Clarice se emociona e chora ao relatar que escondeu dos pais que tinha ficado cega, pois não queria dar essa tristeza para eles. “Qual pai quer ver seu filho doente ou com algum problema? Eu não queria deixar ninguém triste”. destaca Clarice.
Clarice relata que na mesma noite que perdeu a visão, levantava de hora em hora, ligava a luz e se olhava no espelho para ver se tinha voltado a enxergar. ” A única coisa que eu pedia a Deus é que se não voltasse a enxergar que ele me confortasse para seguir em frente”, disse Clarice.

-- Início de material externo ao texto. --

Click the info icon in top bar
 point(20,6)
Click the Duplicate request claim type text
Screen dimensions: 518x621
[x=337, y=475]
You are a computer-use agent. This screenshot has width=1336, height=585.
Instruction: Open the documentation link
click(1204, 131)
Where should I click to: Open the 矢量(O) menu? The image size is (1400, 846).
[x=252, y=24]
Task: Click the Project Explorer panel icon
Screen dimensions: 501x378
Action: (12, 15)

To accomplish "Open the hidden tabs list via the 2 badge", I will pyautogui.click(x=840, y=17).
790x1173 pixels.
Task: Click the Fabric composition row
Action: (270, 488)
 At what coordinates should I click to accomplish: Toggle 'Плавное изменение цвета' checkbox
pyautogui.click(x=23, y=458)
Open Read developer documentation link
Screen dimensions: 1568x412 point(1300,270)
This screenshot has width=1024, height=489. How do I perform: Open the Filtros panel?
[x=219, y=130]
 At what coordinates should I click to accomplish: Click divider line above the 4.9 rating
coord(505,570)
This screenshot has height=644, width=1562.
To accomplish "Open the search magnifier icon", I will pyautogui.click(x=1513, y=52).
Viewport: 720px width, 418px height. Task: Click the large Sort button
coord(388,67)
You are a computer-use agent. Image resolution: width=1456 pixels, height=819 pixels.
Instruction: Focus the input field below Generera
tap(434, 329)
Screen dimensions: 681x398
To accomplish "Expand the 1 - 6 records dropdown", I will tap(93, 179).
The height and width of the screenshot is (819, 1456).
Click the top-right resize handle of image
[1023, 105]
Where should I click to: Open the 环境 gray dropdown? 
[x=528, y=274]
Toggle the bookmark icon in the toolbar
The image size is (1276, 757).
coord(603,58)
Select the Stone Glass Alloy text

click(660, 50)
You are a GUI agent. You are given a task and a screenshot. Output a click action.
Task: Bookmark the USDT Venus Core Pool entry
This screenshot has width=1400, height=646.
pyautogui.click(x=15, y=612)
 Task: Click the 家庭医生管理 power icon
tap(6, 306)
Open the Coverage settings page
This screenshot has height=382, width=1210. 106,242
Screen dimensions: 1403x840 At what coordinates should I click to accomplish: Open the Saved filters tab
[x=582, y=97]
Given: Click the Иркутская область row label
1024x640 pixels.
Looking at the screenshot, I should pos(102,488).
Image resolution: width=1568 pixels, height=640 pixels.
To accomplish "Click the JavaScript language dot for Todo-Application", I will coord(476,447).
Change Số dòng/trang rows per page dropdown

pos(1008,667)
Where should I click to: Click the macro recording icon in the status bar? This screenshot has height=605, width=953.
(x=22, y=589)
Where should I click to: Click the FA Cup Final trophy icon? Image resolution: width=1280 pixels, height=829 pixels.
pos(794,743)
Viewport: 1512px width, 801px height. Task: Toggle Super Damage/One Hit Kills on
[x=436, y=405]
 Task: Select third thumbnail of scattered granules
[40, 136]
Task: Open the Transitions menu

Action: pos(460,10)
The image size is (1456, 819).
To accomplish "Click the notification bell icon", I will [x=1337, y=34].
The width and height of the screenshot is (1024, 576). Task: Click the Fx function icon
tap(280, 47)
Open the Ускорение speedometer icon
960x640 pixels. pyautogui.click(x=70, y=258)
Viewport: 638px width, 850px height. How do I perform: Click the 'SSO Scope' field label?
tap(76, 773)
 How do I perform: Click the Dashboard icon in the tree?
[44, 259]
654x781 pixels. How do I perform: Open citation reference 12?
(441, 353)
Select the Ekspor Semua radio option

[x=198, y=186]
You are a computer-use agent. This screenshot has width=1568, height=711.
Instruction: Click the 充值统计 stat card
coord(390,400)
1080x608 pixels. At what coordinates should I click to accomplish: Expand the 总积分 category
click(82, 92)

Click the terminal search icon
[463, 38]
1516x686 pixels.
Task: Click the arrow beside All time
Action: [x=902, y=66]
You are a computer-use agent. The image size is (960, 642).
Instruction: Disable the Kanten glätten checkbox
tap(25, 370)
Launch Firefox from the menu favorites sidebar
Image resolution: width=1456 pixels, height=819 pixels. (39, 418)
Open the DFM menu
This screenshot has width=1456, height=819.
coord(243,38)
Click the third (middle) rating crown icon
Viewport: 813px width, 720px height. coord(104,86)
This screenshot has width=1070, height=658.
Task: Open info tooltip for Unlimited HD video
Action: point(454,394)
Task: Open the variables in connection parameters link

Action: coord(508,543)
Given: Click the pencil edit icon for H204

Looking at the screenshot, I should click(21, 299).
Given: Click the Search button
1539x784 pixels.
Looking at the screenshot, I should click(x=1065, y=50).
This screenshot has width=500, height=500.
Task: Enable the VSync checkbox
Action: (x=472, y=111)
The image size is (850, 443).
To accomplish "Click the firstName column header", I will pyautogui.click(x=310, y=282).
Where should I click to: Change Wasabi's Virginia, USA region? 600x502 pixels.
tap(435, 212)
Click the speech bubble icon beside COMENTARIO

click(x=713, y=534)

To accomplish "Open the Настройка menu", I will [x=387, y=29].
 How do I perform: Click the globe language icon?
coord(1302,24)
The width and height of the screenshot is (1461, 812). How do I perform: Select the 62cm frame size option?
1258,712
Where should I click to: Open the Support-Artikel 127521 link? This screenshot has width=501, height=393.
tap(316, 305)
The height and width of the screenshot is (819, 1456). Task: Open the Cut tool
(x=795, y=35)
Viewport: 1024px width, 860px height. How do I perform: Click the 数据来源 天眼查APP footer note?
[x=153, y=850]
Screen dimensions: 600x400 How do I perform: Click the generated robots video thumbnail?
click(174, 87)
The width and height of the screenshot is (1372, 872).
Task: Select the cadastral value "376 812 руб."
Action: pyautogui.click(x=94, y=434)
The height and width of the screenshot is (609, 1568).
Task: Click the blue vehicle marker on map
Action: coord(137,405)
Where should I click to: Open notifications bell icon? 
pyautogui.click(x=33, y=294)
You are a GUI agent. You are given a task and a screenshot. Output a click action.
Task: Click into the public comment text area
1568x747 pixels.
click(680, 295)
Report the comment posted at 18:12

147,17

Clarice conta que em muito pouco tempo tinha a casa inteira decorada na cabeça e sabia andar sem esbarrar nos móveis. Ela relata que algumas vezes o pai levava os amigos para vê-las tocando e cantando e que nesses dias ela já deixava a sanfona e um banquinho preparado, onde em uma mão colocava a sanfona e na outra mão segurava o banco, sendo assim ela se liberava de ter que cumprimentar alguém e seu ‘segredo’ ser descoberto.
O pai chegou a questiná-la depois de um tempo o porquê dela não sair mais de casa e com aquele ar doce e boa de papo, que carrega até hoje, sempre conseguia dar uma desculpa.
A mãe, Cezira, veio a saber depois de 6 meses, já o pai Augusto, acreditem, faleceu 12 anos depois e nunca ficou sabendo que a filha tinha ficado cega.
Clarice toca sua sanfona nas cidades de Lins, Marília, Araçatuba, Birigui, Rio Preto, Bauru e Presidente Prudente.
Em cada cidade ela chega a ficar por 10 dias como é o caso de Lins. Em Lins ela toca sua sanfona das 9h às 18h e destaca a generosidade das pessoas que deixam algum dinheiro pra ela.
Quando eu pergunto se ela tem ajuda de alguém na cidade, ela abre um largo sorriso e destaca os funcionários do hotel Plaza. ” Eles cuidam de mim, passam manteiga no meu pão pela manhã e me ajudam em várias coisas” e também tem o pessoal da loja Evidência. “O dono da loja Evidência, o Maurício, além de deixar eu guardar todos os dias minha sanfona e meu banquinho na loja, ele pede pra funcionária da loja me buscar pela manhã e me trazer no fim da tarde, todos os dias” diz Clarice.
Clarice diz não se sentir sozinha e nem triste, ela tem uma filha que mora em Araçatuba que já quis várias vezes levar a mãe para morar lá, mas o lado independente que contei no início dessa matéria, sempre fala mais alto. Clarice gosta de ter suas coisas, ama viajar pelas cidades e tocar sua sanfona.
E eu? Eu saí daquele hotel com lágrimas nos olhos e muito feliz de ter a oportunidade de conhecer uma pessoa tão generosa, que chegou ao ponto de não contar para os pais algo tão sério apenas para não vê-los tristes.